Bugzilla – Full Text Bug Listing
|Product:||GRAM||Reporter:||Jens-S. Vöckler <firstname.lastname@example.org>|
|Component:||gt2 Gatekeeper/Jobmanager||Assignee:||Joe Bester <email@example.com>|
|Severity:||minor||CC:||firstname.lastname@example.org, email@example.com, firstname.lastname@example.org, email@example.com|
new methods in base class jobmanager
minor improvements to stdiomerger.
Major condor-jm improvements
updates to PBS jobmanager
LSF proposed diff (untested)
For the distributed GT 2.4.0, I modified the JobManager.pm script to expose the (old) module-local fork_and_exec_cmd and pipe_out_cmd as class methods (new) to the child jobmanager scripts. I also added a method nfssync, which tries to enforce an NFS update by touching a file (rather by calling utime() instead of invoking a separate program). While I have not yet found all places where to add NFS sync update methods, the gram scratch directory definitely does need an NFS update after the scratch dir was created. I will append the files in the next step, as the default bug submission interface does not allow me to attach files... I
Created an attachment (id=116) [details] new methods in base class jobmanager This adds the new methods nfssync( filename, docreate ) and converts the fork_and_exec_cmd(..) and pipe_out_cmd(..) functions into methods. Documentation for these methods is also being added.

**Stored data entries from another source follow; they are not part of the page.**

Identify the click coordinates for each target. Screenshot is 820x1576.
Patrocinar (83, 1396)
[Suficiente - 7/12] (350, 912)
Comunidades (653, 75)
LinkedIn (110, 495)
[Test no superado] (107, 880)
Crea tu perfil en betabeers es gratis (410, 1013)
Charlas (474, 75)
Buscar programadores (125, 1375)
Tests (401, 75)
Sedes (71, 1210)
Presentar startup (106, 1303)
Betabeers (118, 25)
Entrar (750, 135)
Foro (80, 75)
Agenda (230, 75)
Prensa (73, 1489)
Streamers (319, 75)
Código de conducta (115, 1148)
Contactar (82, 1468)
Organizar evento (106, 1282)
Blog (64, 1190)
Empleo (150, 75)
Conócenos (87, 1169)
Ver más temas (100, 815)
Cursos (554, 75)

Created an attachment (id=117) [details] minor improvements to stdiomerger. Minor improvements in the stdiomerger, mostly cosmetic.
Created an attachment (id=118) [details] Major condor-jm improvements This patch removes the evil IO::* module and replaces them with the native Perl medthods. Furthermore, the newly available fork_and_exec_cmd and pipe_out_cmd avoid unecessary /bin/sh invocations, and are used for job submission (instead of system and backquote). Also some minor cosmetical improvements. Tried to add the NFS sync as appropriate.

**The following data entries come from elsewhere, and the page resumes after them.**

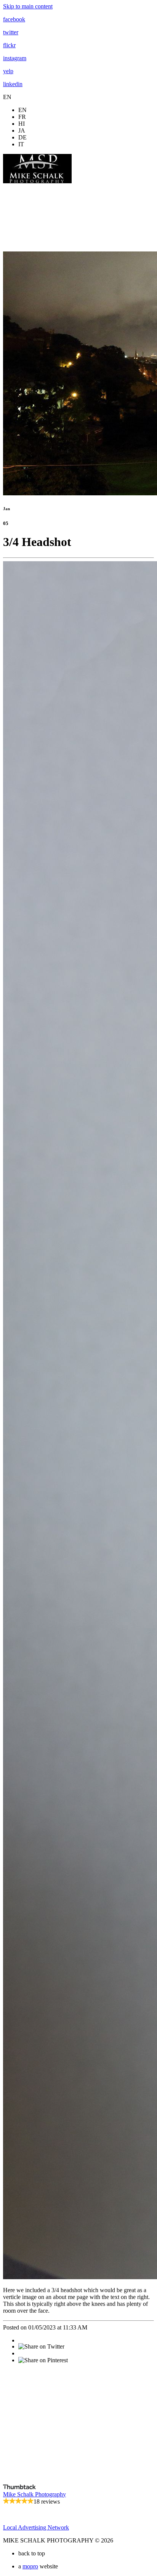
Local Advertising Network (36, 2527)
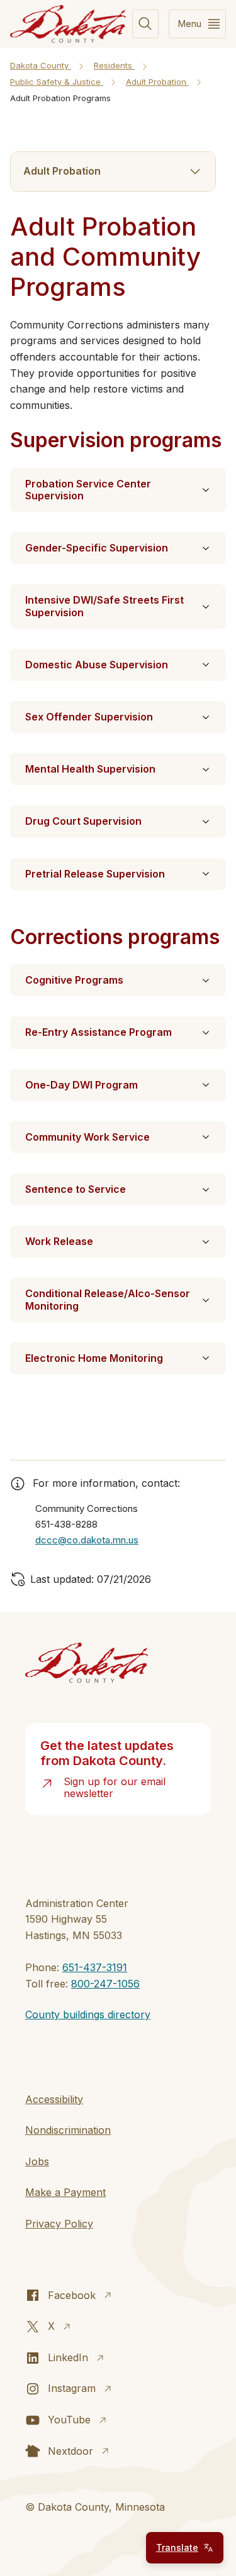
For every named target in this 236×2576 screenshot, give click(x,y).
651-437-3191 (94, 1967)
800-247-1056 (105, 1983)
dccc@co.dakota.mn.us (86, 1540)
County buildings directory (87, 2014)
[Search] (145, 23)
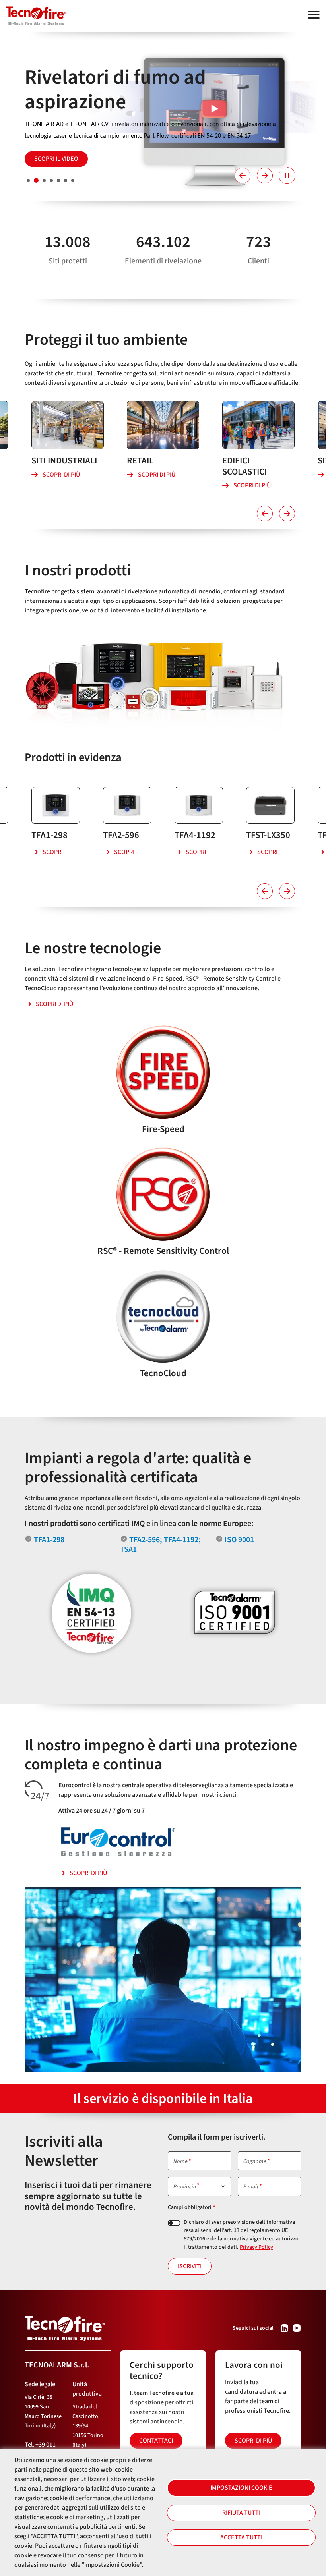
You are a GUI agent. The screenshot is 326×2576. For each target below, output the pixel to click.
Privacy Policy (256, 2247)
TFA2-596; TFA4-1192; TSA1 (160, 1544)
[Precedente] (242, 175)
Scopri (53, 852)
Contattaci (156, 2440)
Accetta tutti (241, 2537)
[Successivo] (265, 175)
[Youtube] (296, 2328)
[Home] (33, 12)
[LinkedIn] (284, 2328)
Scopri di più (61, 474)
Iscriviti (190, 2266)
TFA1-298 (49, 1539)
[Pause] (287, 175)
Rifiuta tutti (241, 2512)
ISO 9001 (239, 1539)
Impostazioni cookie (241, 2487)
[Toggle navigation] (314, 15)
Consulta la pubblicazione (75, 141)
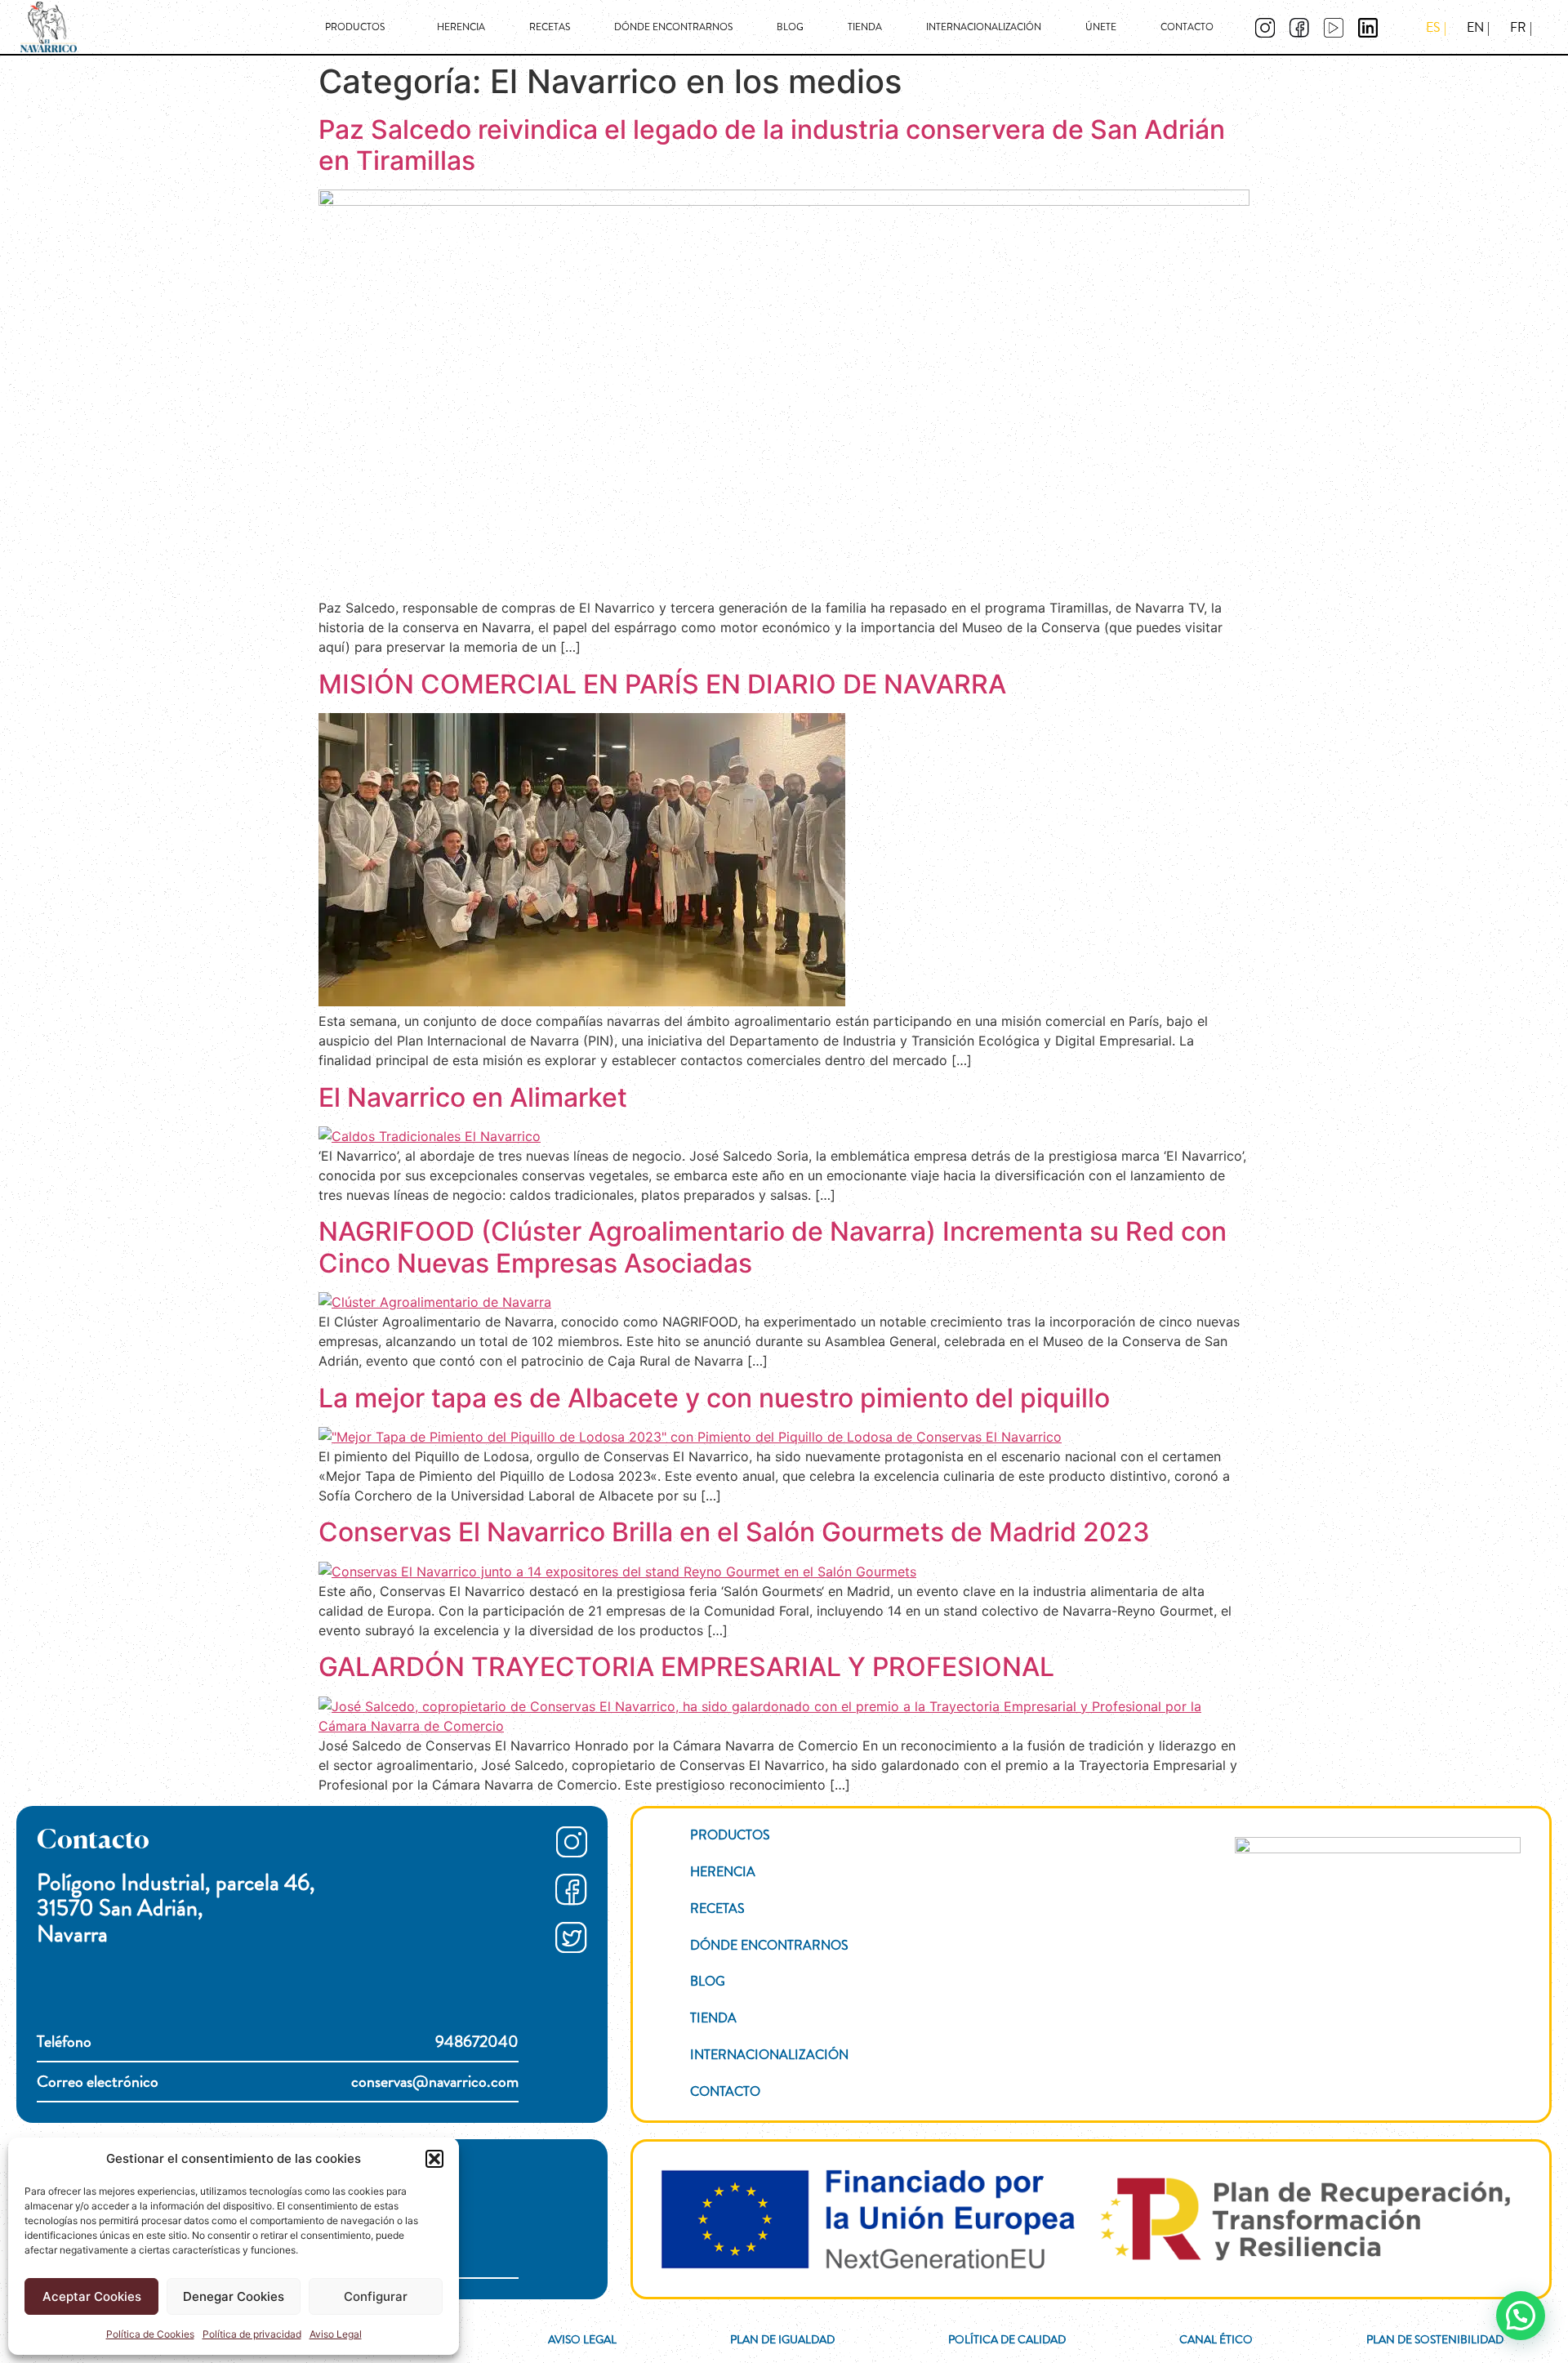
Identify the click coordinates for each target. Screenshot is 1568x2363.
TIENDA (865, 27)
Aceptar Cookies (91, 2296)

Created an attachment (id=119) [details] updates to PBS jobmanager Removed unecessary modules loads from the pbs module: The POSIX module is only being called for the ceil() method - replaced with my own (to be heavy tested). Removed all evil IO::* modules. Added nfssync, when I could see it. Replaced subprocess invocation with more efficient fork_and_exec_cmd and pipe_out_cmd as applicable. The code does run on dg0n13:2120/jobmanager-pbs
Jen, Thanks for the patch submissions. We are still focused on gt3, so it might be a few weeks until we can review these proposed patches. -Stu
I have a LSF patch on my home system, which I will submit once I bootet that one. The LSF patch is based on the experience from Condor/PBS, but since I don't have an LSF system available to me, I can only extrapolate. I will publish the LSF patch here soon.

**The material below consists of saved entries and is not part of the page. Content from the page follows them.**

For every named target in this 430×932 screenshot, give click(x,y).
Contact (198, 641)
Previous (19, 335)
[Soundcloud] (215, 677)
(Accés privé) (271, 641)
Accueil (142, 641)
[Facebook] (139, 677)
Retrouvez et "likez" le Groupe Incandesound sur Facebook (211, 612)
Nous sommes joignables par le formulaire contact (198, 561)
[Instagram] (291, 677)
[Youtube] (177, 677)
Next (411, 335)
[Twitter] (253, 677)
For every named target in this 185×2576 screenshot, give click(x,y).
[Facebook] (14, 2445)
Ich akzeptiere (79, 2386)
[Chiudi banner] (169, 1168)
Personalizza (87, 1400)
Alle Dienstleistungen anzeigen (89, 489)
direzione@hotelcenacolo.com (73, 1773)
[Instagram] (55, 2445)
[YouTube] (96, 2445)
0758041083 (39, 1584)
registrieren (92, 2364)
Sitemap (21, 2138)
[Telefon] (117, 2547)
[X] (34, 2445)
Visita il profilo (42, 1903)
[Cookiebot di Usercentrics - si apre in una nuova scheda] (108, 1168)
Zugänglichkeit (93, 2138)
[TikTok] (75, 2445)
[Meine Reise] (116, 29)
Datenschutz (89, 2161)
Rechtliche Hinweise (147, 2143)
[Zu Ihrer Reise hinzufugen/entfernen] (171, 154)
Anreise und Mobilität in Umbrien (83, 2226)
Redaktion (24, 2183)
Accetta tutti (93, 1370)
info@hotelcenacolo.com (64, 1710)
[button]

Created an attachment (id=122) [details] LSF proposed diff (untested) This is an update to the LSF jobmanager to use the new functionality of NFS sync'ing and avoiding /bin/sh invocations. Also, the IO::File was removed for improved resource efficiency. Note that I don't have an LSF system with access to, so this is untested.
These patches have been applied to the CVS trunk and tested. joe
It appears as if these patches are still not in the 2.4.3 release, and people are still stumbling over this problem. Or is my perception somehow skewed?